**ENTRIES PROVIDED**
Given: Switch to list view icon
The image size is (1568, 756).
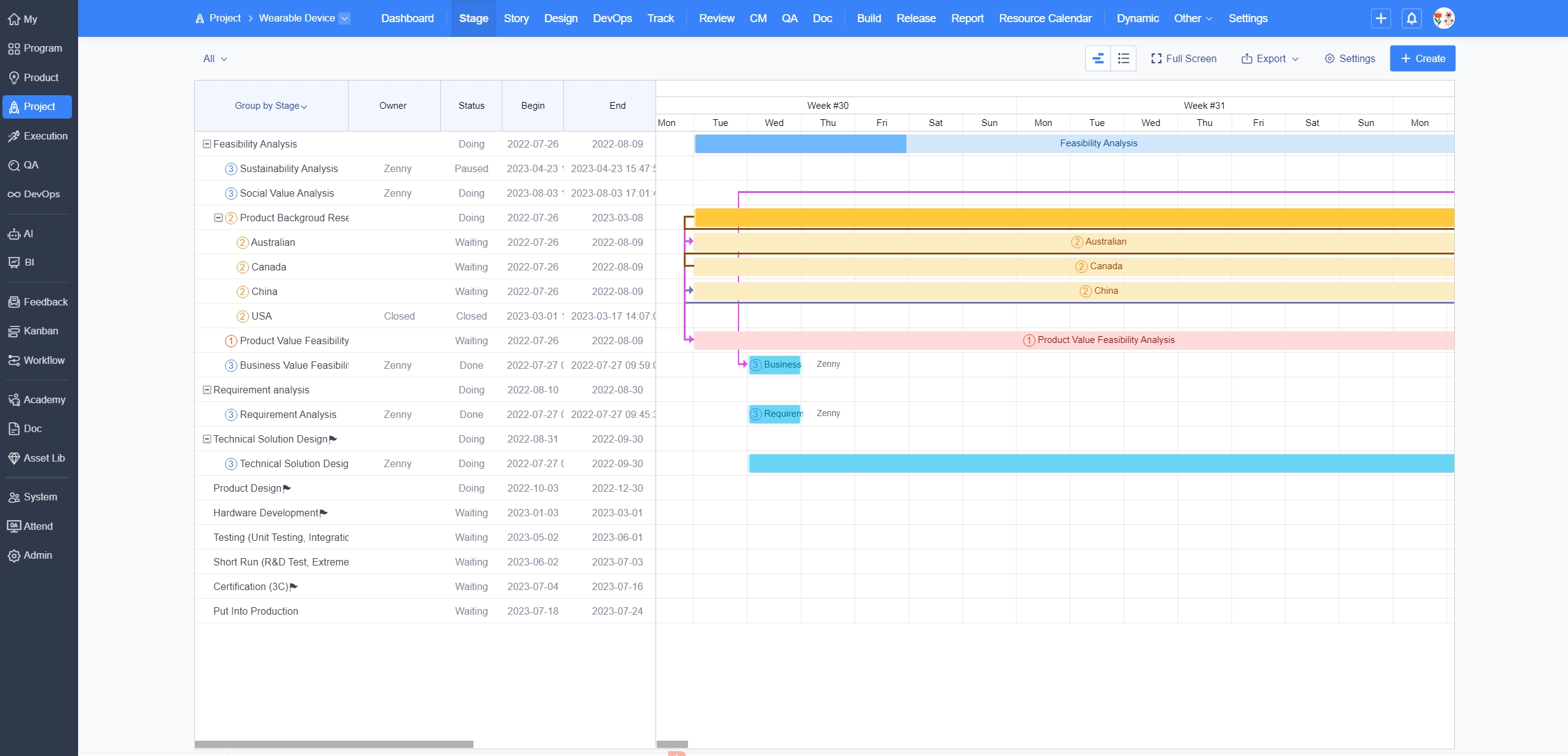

---

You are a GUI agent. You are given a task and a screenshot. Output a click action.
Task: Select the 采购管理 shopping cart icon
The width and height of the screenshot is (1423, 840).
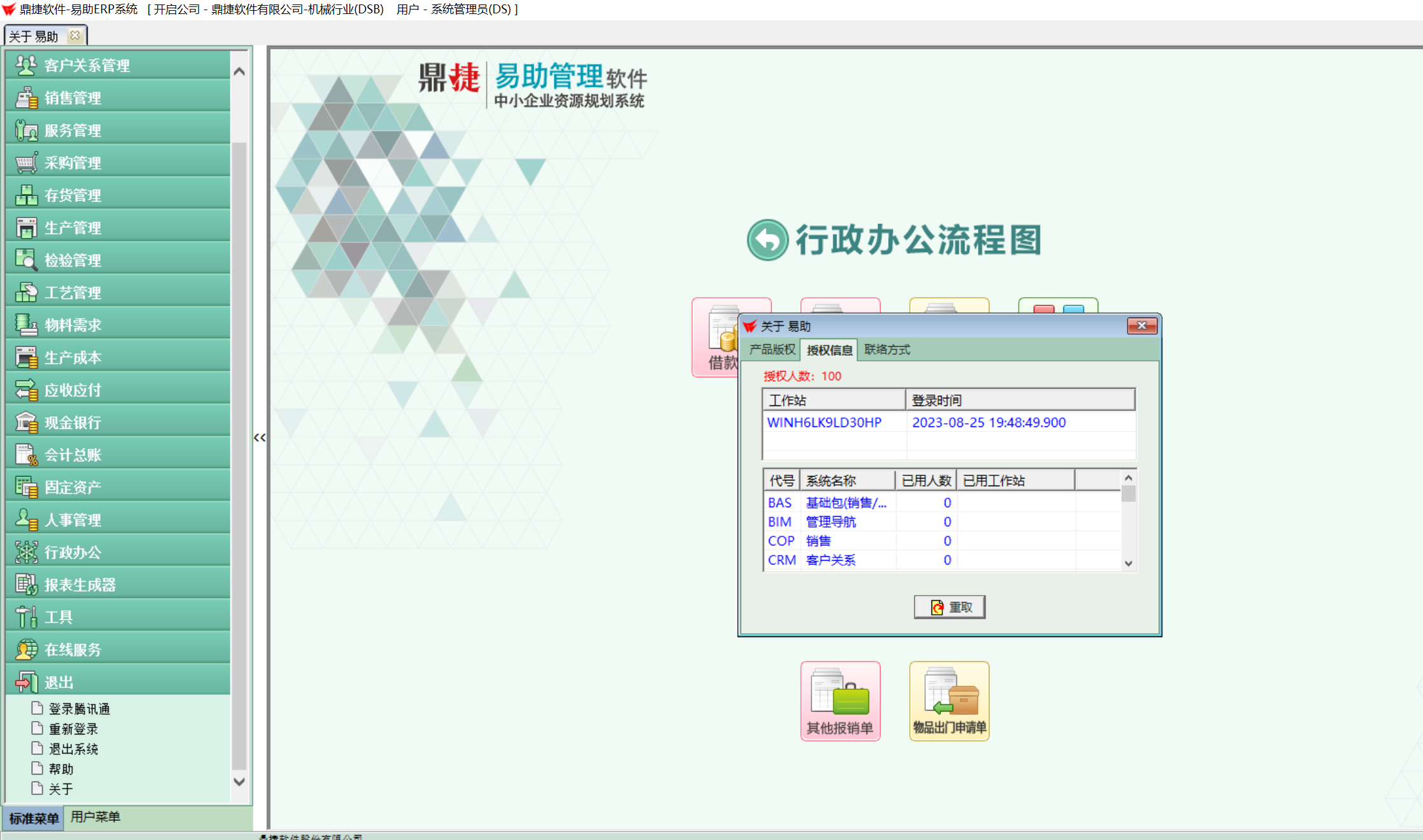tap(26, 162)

**WHAT YOU HAVE TO DO**
Look above for the line holding "Given: Switch to list view icon" and the line holding "The image size is (1568, 756).", then output exactly those two lines and every line between them, nothing more.

**ANSWER AREA**
Given: Switch to list view icon
The image size is (1568, 756).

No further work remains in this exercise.